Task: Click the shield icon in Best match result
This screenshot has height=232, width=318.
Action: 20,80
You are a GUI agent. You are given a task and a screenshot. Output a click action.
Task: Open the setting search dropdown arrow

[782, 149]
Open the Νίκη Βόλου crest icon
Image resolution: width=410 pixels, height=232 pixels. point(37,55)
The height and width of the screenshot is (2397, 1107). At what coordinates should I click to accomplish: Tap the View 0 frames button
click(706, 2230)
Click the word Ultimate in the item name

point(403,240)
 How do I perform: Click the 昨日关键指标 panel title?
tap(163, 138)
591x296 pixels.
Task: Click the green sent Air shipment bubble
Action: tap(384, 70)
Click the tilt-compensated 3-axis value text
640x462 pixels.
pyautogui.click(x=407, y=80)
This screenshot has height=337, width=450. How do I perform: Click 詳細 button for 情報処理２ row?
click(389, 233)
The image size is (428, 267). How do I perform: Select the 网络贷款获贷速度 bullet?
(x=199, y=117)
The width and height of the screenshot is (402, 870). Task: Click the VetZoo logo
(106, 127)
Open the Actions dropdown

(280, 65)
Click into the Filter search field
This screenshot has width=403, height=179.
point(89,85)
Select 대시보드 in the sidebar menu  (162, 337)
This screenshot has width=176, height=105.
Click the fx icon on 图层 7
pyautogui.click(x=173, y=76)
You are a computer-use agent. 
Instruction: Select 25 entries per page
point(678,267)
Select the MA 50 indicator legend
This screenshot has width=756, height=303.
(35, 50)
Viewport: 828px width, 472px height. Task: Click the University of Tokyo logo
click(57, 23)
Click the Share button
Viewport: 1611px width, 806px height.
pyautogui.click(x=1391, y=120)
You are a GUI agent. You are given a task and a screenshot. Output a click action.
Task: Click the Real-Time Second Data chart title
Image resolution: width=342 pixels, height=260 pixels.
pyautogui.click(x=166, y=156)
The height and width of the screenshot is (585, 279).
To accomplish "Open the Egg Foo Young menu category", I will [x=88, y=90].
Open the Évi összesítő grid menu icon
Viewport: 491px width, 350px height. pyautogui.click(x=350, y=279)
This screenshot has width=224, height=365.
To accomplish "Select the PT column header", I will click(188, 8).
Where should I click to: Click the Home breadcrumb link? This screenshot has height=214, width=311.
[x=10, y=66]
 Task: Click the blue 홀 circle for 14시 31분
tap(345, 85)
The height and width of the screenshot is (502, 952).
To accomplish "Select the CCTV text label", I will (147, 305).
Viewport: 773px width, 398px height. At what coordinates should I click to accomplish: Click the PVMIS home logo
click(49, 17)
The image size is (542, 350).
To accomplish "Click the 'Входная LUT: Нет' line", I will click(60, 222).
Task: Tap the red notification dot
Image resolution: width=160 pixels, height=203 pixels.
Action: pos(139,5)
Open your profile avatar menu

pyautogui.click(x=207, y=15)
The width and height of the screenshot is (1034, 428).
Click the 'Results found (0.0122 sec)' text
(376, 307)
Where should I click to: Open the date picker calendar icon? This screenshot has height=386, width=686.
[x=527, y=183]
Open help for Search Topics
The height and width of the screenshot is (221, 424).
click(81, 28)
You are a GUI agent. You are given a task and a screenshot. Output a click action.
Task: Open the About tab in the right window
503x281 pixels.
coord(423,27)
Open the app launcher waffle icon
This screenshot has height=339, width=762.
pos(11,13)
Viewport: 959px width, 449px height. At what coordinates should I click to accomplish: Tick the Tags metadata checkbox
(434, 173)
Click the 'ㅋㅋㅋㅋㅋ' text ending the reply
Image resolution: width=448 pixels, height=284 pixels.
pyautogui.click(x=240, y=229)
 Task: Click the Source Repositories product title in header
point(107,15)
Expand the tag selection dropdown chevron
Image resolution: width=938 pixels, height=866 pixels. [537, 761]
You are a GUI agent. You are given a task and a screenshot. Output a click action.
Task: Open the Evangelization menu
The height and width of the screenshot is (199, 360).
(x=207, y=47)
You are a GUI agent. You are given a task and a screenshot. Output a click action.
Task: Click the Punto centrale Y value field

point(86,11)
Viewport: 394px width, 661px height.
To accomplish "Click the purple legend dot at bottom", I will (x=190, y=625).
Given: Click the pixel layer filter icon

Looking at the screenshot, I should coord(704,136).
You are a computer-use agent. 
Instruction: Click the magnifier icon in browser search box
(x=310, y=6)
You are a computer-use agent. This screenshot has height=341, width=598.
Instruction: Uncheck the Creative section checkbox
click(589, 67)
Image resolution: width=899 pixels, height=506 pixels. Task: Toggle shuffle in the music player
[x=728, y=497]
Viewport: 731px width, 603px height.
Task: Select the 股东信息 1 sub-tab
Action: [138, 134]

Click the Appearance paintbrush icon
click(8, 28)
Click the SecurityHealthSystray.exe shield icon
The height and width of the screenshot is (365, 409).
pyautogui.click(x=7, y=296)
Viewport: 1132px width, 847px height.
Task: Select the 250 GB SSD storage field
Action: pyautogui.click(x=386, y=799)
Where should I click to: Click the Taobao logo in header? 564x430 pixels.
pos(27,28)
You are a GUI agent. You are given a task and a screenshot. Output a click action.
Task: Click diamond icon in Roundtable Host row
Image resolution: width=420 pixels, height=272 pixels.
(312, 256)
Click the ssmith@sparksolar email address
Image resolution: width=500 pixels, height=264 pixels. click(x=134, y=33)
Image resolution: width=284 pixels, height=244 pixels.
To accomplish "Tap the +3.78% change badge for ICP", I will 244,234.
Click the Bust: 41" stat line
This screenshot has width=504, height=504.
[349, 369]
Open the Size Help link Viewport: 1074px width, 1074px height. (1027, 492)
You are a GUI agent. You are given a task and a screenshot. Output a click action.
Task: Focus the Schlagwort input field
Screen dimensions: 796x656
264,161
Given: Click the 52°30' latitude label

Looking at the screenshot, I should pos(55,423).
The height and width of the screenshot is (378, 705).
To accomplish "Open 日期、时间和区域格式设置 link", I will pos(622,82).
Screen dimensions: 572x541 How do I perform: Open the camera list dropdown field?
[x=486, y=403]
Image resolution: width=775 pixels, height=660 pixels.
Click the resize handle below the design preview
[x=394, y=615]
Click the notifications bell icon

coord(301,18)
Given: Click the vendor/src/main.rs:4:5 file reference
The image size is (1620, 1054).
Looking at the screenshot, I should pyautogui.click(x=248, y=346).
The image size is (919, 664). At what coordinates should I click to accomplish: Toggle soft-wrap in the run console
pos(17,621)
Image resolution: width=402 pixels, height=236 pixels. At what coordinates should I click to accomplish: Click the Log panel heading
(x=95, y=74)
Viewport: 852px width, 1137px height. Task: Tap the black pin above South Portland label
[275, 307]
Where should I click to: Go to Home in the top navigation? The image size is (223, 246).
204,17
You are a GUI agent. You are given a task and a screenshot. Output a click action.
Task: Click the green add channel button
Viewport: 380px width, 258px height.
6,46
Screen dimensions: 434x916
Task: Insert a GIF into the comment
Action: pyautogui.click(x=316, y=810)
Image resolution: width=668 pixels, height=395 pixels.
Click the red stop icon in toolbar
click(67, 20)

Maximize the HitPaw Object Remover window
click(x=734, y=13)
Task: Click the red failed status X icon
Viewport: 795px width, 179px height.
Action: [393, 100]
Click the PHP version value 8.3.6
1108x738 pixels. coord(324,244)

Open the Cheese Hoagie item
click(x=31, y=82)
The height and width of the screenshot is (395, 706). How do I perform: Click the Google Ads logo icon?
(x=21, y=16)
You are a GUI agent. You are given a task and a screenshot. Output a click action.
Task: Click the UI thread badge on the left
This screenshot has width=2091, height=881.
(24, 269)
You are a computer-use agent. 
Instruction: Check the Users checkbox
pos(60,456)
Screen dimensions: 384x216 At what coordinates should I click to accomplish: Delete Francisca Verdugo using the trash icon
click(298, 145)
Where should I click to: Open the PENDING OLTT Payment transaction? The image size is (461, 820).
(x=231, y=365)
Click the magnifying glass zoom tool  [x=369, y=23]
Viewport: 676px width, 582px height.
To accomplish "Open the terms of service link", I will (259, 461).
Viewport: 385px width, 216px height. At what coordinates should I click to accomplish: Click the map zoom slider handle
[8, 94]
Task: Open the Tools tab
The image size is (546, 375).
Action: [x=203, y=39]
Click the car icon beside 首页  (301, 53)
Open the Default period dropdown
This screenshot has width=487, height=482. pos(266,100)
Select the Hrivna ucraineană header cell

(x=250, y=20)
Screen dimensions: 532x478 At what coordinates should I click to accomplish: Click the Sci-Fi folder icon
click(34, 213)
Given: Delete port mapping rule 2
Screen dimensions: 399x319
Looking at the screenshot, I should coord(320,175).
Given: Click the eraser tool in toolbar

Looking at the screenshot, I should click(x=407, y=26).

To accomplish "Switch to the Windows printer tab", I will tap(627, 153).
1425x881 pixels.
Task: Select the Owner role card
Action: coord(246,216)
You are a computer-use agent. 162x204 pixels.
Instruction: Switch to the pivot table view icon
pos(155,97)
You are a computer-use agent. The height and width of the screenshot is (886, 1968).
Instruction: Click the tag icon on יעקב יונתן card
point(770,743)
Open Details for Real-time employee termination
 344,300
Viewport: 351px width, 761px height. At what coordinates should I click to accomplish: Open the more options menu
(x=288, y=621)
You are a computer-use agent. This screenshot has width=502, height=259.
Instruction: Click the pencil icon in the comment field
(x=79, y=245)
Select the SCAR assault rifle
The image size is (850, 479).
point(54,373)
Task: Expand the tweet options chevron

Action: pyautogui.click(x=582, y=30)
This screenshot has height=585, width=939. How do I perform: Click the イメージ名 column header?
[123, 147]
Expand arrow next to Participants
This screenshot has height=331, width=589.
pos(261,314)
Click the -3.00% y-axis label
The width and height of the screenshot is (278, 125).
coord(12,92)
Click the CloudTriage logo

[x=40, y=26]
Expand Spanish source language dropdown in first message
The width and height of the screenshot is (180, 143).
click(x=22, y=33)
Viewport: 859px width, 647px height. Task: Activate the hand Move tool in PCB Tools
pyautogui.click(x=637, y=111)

• _What you need to do_:
Lines of the data above that include the string "badge" must each be copied.

• _Solution to the exercise_:
To accomplish "Tap the +3.78% change badge for ICP", I will 244,234.
Task: Click the UI thread badge on the left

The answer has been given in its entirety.